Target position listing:
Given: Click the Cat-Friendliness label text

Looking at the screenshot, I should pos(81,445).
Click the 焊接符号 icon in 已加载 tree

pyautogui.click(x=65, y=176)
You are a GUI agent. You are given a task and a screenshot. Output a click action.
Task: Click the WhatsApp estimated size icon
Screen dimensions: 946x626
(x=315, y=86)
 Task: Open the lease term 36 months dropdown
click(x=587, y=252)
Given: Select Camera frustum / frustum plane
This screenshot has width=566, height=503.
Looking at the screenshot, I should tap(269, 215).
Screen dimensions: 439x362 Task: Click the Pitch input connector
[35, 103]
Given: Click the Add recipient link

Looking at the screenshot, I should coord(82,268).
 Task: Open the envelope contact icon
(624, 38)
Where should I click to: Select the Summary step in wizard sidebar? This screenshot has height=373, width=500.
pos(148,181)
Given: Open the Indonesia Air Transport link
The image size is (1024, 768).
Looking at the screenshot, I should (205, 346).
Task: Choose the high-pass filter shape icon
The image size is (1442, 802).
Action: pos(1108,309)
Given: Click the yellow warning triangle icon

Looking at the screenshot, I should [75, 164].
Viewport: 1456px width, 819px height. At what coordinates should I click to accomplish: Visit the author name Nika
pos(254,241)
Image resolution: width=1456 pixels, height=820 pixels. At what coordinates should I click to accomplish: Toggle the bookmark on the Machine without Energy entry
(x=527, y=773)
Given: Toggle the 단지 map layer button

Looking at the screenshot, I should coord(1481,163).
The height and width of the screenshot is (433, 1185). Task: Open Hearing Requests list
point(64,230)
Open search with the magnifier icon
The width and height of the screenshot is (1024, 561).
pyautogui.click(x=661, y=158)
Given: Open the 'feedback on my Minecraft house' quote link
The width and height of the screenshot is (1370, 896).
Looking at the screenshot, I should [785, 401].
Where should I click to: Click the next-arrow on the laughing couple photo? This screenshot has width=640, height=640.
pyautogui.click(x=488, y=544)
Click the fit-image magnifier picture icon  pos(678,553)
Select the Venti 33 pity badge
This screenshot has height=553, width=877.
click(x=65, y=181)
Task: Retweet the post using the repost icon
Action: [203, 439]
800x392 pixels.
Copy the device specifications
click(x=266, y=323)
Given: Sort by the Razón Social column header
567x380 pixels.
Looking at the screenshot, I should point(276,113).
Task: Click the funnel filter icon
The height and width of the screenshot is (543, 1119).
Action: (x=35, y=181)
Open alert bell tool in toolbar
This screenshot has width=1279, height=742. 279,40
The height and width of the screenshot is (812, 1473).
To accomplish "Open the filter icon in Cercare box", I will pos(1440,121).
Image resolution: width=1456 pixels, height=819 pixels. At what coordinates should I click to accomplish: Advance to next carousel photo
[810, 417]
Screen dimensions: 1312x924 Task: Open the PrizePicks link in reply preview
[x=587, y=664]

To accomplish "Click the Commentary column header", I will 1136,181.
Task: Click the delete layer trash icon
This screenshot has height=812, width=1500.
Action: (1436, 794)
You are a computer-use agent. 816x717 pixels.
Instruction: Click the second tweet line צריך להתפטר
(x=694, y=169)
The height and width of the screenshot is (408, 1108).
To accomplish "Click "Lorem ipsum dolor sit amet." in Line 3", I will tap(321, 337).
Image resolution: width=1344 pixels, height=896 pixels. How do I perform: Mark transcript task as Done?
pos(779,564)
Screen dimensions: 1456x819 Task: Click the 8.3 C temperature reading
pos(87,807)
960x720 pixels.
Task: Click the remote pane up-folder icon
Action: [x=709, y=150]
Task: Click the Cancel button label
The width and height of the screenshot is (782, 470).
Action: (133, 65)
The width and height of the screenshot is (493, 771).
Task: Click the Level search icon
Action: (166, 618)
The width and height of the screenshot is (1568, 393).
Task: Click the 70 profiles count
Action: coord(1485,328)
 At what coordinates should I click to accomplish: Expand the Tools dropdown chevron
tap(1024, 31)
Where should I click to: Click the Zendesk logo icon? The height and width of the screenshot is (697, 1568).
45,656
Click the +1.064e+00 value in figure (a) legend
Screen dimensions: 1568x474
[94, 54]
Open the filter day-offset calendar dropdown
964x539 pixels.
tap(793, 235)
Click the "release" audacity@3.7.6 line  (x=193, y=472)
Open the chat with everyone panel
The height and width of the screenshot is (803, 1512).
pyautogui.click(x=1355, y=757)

PROBLEM DESCRIPTION:
Output the lines of the listing above as a numbered list, starting with the line that contains "Task: Click the delete layer trash icon" and ending with the line that contains "Action: [x=709, y=150]", including both. Omit any blank lines.

THE ANSWER:
1. Task: Click the delete layer trash icon
2. This screenshot has height=812, width=1500.
3. Action: (1436, 794)
4. You are a computer-use agent. 816x717 pixels.
5. Instruction: Click the second tweet line צריך להתפטר
6. (x=694, y=169)
7. The height and width of the screenshot is (408, 1108).
8. To accomplish "Click "Lorem ipsum dolor sit amet." in Line 3", I will tap(321, 337).
9. Image resolution: width=1344 pixels, height=896 pixels. How do I perform: Mark transcript task as Done?
10. pos(779,564)
11. Screen dimensions: 1456x819 Task: Click the 8.3 C temperature reading
12. pos(87,807)
13. 960x720 pixels.
14. Task: Click the remote pane up-folder icon
15. Action: [x=709, y=150]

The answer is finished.